Les chiffres du premier semestre 2019 sont bons, voire très bons. Ils augurent de solides perspectives pour l’ensemble de l’année et sans doute au-delà.

 

La poursuite récemment annoncée par la Banque centrale européenne de sa politique de “bazooka” monétaire ainsi que de nouvelles opérations de refinancement bancaire, conçues pour encourager les banques à laisser ouvert le robinet du crédit, contribueront à maintenir un environnement de faibles taux d’intérêt et de financement facile. C’est un changement de taille par rapport à ce qui était anticipé il y a encore six mois. Cet ajustement de la politique monétaire de la BCE est lié à l’affaiblissement des perspectives économiques et à l’instabilité internationale, qui pèse sur le commerce extérieur. Ces éléments inquiètent également les investisseurs qui, à la tête de liquidités importantes, doivent identifier les meilleurs placements. Ils devraient donc continuer à rechercher en priorité la sécurité. Un tel environnement est traditionnellement favorable aux investissements obligataires et immobiliers. 

Dans cet environnement, la France a retrouvé de son attrait, notamment en raison de sa stabilité économique et institutionnelle. Son marché immobilier devrait donc rester l’une des destinations privilégiées des investisseurs internationaux en Europe. C’est particulièrement le cas pour les Allemands : désormais sous-exposés en France, ils continueront à chercher à y accroître leur présence, comme cela a déjà été le cas au cours du premier semestre 2019. Les fonds Value Add et opportunistes, souvent d’origine anglo-saxonne, sont attirés par le manque d’offre, la résilience du marché locatif et le potentiel de réversion de l’immobilier français : ils resteront donc à la recherche d’opportunités. Mais cet intérêt pour le marché hexagonal gagne également des acteurs plus inhabituels. La récente percée des fonds coréens l’a largement démontré. Tout conduit à penser que les nouveaux entrants devraient continuer de chercher à se créer une place. Ces facteurs, combinés à la forte reprise de la levée de fonds des SCPI et des OPCI français, suggèrent que le marché devrait se maintenir à des niveaux historiquement élevés, probablement proches de 33 milliards d’euros. 

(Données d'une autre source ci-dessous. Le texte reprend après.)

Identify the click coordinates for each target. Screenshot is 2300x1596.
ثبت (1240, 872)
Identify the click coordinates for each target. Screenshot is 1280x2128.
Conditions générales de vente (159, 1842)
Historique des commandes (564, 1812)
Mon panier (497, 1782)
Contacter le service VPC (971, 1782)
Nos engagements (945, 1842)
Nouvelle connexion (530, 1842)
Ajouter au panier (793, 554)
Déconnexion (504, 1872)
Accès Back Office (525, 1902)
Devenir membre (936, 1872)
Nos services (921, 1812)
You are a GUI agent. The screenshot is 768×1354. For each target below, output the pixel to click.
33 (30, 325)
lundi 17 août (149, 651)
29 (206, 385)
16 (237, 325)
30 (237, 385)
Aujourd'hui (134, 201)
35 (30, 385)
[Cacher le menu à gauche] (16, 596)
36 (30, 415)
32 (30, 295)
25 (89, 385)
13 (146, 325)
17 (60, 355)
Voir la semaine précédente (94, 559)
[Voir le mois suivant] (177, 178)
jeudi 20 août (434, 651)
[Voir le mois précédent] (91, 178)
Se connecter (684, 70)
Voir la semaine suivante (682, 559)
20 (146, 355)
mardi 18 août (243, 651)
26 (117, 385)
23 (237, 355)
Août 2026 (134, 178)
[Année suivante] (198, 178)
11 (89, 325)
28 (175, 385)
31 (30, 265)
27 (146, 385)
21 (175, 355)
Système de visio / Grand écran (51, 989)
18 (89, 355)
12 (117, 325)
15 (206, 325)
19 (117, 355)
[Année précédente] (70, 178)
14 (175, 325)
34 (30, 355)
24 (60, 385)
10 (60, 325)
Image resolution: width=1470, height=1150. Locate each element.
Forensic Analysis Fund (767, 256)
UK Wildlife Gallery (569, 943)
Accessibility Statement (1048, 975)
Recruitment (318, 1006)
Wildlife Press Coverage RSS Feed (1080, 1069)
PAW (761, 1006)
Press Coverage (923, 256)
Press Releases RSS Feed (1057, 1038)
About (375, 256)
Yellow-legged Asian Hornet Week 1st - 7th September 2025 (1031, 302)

Ce contexte de marché ne sera pas sans conséquences sur les rendements, ni sur leur structure. L’année dernière, il semblait logique d’anticiper une légère augmentation des taux de rendement, faisant écho à celle attendue pour les placements obligataires. Cette hausse n’est plus d’actualité aujourd’hui. L’écart entre les rendements immobilier et obligataire étant extrêmement favorable au secteur immobilier, une marge de compression supplémentaire pourrait même être retrouvée en 2019. C’est vrai dans certains marchés émergents de la région parisienne et dans les marchés régionaux ainsi que pour certains types d’actifs facilement valorisables. Mais, et c’est un changement de taille, ce n’est désormais plus exclu pour certains actifs prime parisiens, notamment dans le QCA. De manière ponctuelle et sans doute limitée, le plancher des 3,0% pourrait donc être enfoncé au cours des prochains mois.